Ignacio fue elegido primer general de
la nueva orden y su confesor le impuso, por obediencia,
que aceptase el cargo. Empezó a ejercerlo el día
de Pascua de 1541 y, algunos días más tarde,
todos los miembros hicieron los votos en la basílica de San
Pablo Extramuros.
Una de las obras más famosas y
fecundas de Ignacio fue el libro de los Los Ejercicios Espirituales.
Es la obra maestra de la ciencia del discernimiento. Empezó
a escribirlo en Manresa y lo publicó por primera
vez en Roma, en 1548, con la aprobación del Papa.
Los Ejercicios cuadran perfectamente con la tradición de
santidad de la Iglesia. Desde los primeros tiempos, hubo cristianos
que se retiraron del mundo para servir a Dios, y la práctica
de la meditación es tan antigua como la Iglesia. Lo nuevo
en el libro de San Ignacio es el orden y el sistema de las meditaciones.

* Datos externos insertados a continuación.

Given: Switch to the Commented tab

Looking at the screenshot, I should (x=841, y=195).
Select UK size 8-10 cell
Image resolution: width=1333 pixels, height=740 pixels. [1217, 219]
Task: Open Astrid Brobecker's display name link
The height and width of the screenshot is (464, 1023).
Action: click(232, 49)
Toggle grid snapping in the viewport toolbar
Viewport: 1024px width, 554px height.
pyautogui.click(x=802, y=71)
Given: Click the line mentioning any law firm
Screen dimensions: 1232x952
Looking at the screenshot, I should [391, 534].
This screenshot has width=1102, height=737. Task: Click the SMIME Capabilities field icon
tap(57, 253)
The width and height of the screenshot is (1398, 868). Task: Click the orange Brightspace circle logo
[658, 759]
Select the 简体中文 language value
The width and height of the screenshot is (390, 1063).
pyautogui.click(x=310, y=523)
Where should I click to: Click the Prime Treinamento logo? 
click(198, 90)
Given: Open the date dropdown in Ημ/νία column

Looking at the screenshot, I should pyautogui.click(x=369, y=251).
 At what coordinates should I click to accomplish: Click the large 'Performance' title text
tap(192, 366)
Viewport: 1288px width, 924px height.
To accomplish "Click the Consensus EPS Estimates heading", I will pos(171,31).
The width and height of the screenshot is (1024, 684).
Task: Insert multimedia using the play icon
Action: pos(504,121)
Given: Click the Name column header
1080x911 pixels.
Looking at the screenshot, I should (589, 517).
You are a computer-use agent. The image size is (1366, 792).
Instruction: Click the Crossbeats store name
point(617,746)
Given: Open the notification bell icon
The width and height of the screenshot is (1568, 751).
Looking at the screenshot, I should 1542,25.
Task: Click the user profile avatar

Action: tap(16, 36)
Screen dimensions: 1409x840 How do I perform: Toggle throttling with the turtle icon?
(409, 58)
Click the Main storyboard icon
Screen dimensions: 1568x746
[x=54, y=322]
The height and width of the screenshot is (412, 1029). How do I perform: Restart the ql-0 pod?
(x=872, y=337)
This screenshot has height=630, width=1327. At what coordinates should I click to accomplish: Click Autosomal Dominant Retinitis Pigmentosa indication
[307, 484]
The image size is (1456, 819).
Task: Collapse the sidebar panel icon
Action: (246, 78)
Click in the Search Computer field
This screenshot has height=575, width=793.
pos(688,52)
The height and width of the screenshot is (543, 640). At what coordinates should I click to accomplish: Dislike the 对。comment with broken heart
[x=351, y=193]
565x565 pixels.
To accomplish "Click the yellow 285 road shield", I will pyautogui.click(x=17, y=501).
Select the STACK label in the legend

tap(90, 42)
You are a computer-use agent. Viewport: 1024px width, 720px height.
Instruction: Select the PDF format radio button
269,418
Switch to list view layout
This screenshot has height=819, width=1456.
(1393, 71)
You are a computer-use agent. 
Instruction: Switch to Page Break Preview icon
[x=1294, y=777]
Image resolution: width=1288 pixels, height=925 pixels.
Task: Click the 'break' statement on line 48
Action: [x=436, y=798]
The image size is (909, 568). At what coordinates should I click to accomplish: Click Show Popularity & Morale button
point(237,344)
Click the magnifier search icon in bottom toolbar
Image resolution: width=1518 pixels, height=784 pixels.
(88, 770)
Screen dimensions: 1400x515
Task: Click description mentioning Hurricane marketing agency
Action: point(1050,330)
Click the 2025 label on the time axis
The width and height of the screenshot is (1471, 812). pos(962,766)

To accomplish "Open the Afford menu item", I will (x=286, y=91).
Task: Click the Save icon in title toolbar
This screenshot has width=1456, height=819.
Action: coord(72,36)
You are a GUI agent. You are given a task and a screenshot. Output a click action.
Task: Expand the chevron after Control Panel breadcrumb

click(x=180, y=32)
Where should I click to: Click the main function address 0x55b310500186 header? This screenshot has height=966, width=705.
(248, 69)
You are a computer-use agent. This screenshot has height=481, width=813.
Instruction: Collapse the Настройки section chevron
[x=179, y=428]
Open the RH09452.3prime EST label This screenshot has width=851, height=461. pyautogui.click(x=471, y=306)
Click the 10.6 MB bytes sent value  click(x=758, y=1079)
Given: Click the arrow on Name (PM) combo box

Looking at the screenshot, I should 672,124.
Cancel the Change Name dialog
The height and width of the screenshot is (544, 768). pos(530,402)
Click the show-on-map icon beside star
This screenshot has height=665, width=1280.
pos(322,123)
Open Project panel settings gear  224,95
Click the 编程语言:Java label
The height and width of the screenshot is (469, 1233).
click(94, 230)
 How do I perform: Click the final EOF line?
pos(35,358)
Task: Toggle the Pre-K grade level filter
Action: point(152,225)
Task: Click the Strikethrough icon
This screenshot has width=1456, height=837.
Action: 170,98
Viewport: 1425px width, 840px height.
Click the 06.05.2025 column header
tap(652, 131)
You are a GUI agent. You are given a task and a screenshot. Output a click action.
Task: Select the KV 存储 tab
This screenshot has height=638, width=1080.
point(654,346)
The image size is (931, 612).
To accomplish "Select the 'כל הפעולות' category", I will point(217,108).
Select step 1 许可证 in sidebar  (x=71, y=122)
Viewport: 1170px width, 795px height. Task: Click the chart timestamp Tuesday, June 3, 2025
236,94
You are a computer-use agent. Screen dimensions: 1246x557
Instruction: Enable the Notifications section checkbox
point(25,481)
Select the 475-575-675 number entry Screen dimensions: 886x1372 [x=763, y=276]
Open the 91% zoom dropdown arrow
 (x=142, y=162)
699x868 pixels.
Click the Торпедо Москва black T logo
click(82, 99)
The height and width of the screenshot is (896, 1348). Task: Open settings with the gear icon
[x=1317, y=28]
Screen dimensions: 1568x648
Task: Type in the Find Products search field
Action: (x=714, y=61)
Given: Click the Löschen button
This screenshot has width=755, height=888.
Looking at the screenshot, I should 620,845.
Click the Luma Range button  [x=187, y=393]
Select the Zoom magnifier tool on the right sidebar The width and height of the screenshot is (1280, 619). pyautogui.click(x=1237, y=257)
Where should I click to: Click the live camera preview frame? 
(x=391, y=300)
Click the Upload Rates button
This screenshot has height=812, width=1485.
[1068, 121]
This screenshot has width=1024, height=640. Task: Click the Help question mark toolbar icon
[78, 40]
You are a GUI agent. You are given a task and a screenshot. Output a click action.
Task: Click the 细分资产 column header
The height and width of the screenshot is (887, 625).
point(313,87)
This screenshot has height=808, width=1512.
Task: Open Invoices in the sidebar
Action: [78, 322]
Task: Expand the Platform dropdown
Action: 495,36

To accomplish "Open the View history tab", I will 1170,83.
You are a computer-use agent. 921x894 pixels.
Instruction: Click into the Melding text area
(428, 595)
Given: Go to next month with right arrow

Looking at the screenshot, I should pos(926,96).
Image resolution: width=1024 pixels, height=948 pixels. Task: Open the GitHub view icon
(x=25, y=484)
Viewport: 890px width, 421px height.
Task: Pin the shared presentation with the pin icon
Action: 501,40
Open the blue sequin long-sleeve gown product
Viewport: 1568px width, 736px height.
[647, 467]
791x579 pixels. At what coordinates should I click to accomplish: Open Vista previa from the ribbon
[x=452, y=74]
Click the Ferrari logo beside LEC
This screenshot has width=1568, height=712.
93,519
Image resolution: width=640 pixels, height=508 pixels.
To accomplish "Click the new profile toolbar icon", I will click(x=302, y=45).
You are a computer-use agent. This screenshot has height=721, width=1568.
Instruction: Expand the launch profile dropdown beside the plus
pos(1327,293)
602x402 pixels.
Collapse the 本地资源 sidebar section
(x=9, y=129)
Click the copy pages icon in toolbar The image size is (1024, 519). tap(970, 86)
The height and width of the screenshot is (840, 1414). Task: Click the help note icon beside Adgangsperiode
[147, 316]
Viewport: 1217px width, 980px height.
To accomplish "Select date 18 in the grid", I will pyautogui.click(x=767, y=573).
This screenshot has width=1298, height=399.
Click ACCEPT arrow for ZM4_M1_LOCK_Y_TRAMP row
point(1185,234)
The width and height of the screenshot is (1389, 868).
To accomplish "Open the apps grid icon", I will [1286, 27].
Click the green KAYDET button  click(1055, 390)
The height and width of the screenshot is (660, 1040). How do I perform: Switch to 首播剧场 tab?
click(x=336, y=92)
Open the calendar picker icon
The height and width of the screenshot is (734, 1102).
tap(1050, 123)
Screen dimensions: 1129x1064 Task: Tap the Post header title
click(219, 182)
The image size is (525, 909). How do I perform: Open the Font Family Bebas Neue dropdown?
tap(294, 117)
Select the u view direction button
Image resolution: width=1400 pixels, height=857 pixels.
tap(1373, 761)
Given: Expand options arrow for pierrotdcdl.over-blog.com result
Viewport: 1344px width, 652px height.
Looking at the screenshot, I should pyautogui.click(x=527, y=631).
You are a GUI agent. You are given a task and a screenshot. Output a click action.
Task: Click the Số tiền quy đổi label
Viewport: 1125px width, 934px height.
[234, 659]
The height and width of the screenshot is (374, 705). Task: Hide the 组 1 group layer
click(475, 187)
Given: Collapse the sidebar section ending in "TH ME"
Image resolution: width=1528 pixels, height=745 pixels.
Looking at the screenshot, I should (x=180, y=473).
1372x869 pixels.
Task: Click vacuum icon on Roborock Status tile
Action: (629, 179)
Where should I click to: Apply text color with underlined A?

Si bien las principales reglas y consejos que da el santo se hallan
diseminados en las obras de los Padres de la Iglesia, San Ignacio
tuvo el mérito de ordenarlos metódicamente y de formularlos
con perfecta claridad.
La prudencia y caridad del gobierno de San Ignacio
le ganó el corazón de sus súbditos. Era con
ellos afectuoso como un padre, especialmente con los enfermos, a
los que se encargaba de asistir personalmente procurándoles
el mayor bienestar material y espiritual posible. Aunque San Ignacio
era superior, sabía escuchar con mansedumbre a sus subordinados,
sin perder por ello nada de su autoridad. En las cosas en que no
veía claro se atenía humildemente al juicio de otros.
Era gran enemigo del empleo de los superlativos y de las afirmaciones
demasiado categóricas en la conversación. Sabía
sobrellevar con alegría las críticas, pero también
sabía reprender a sus súbditos cuando veía
que lo necesitaban. En particular, reprendía a aquéllos
a quienes el estudio volvía orgullosos o tibios en el servicio
de Dios, pero fomentaba, por otra parte, el estudio y deseaba que
los profesores, predicadores y misioneros, fuesen hombres de gran
ciencia. La corona de las virtudes de San Ignacio era su
gran amor a Dios. Con frecuencia repetía estas palabras,
que son el lema de su orden: "A la mayor gloria de
Dios". A ese fin refería el santo todas sus
acciones y toda la actividad de la Compañía de Jesús.
También decía frecuentemente: "Señor,
¿qué puedo desear fuera de Ti?" Quien
ama verdaderamente no está nunca ocioso. San Ignacio ponía
su felicidad en trabajar por Dios y sufrir por su causa.
Durante los quince años que duró
el gobierno de San Ignacio, la orden aumentó de diez a mil
miembros y se extendió en nueve países europeos, en
la India y el Brasil. Como en esos quince años el santo había
estado enfermo quince veces, nadie se alarmó cuando enfermó
una vez más. Murió súbitamente el 31
de julio de 1556, sin haber tenido siquiera tiempo de recibir
los últimos sacramentos.
Fue canonizado en 1622, y Pío
XI le proclamó patrono de los ejercicios espirituales y retiros.